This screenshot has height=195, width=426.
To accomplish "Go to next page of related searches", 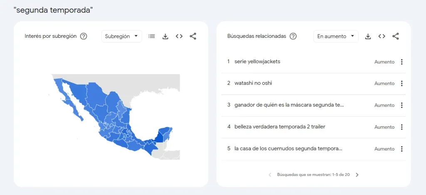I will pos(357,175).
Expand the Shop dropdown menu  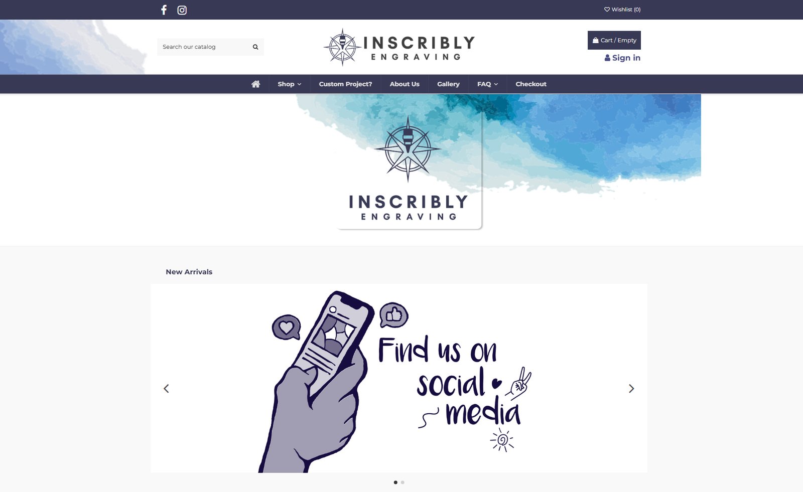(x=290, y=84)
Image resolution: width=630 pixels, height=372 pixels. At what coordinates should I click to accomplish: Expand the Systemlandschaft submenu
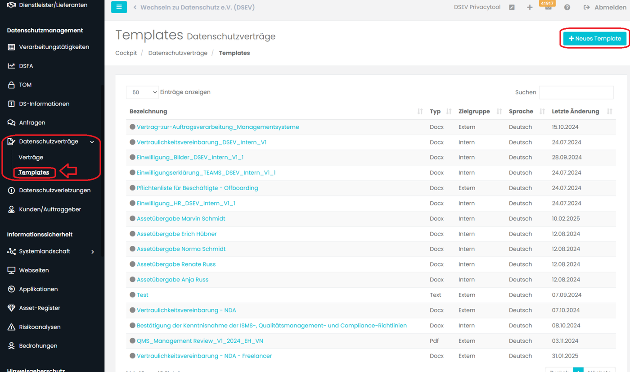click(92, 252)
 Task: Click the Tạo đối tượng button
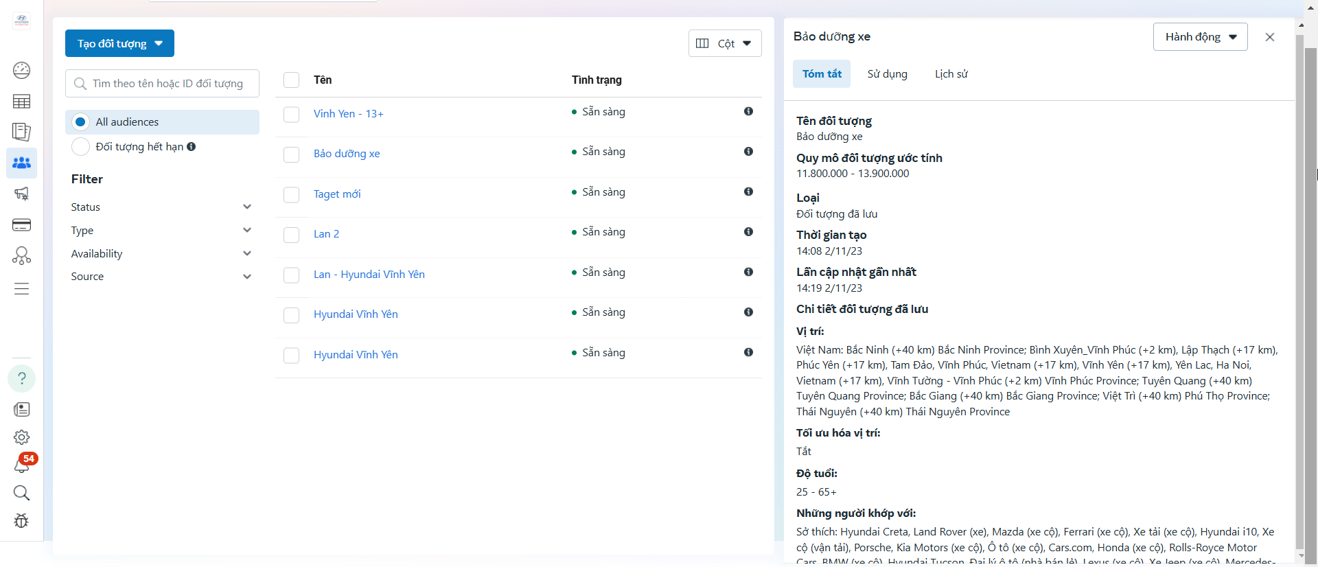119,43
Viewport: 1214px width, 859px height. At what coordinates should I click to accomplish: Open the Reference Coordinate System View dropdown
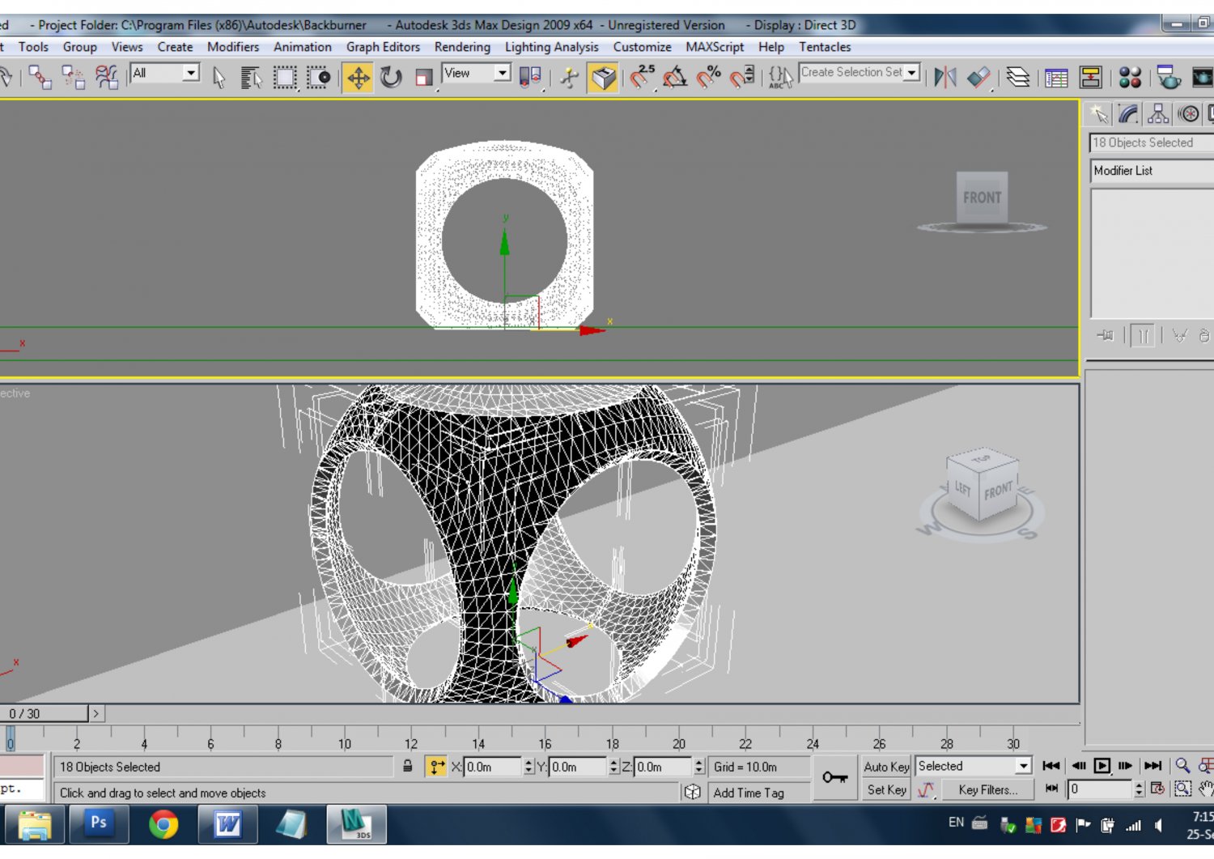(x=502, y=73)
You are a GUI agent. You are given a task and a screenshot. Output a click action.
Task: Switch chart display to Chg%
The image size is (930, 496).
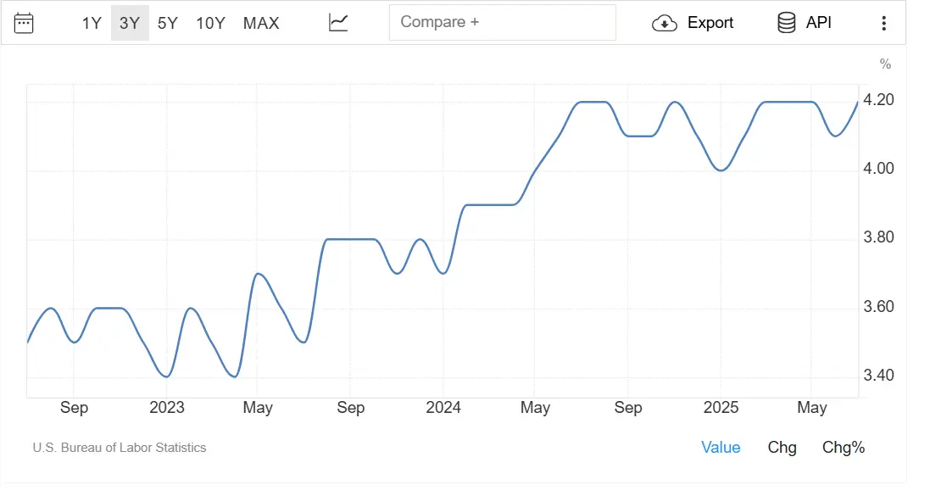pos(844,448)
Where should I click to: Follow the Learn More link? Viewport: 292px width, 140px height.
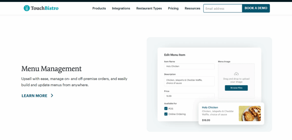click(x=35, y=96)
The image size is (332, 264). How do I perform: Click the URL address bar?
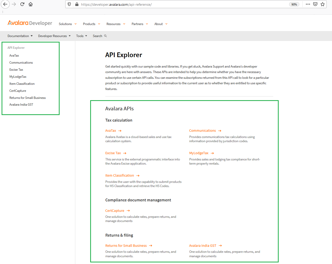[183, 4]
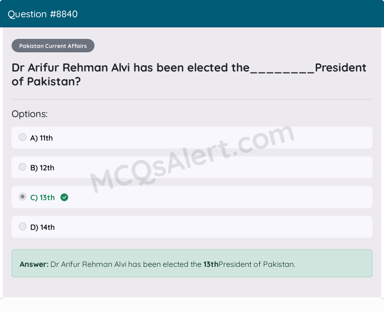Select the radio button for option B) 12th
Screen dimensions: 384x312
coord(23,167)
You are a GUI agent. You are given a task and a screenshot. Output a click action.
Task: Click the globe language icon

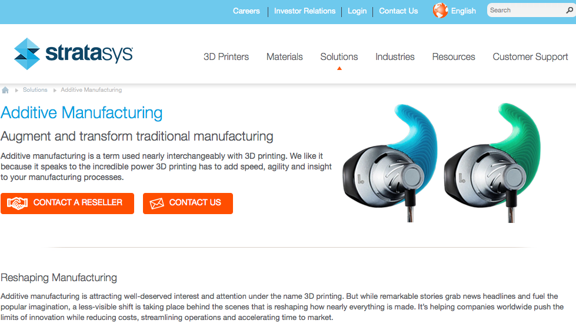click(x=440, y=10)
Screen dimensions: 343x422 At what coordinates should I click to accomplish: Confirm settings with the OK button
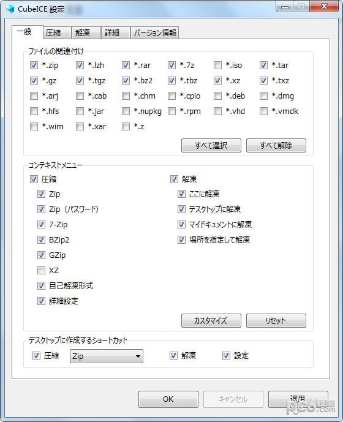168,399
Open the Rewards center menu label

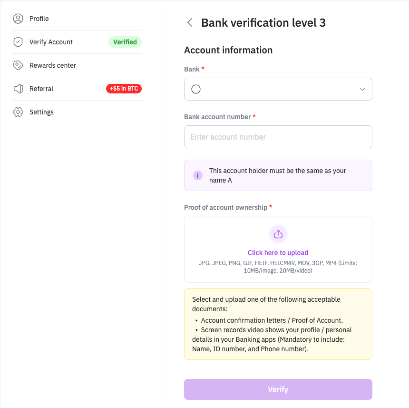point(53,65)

——————

= What the exercise asks =
No pictures should appear in the copy. Print exactly the lines above from the line containing "Screen dimensions: 343x422" through the last line of the data.

= Response to this task =
Screen dimensions: 343x422 At what coordinates should I click to accomplish: Confirm settings with the OK button
168,399
Open the Rewards center menu label

point(53,65)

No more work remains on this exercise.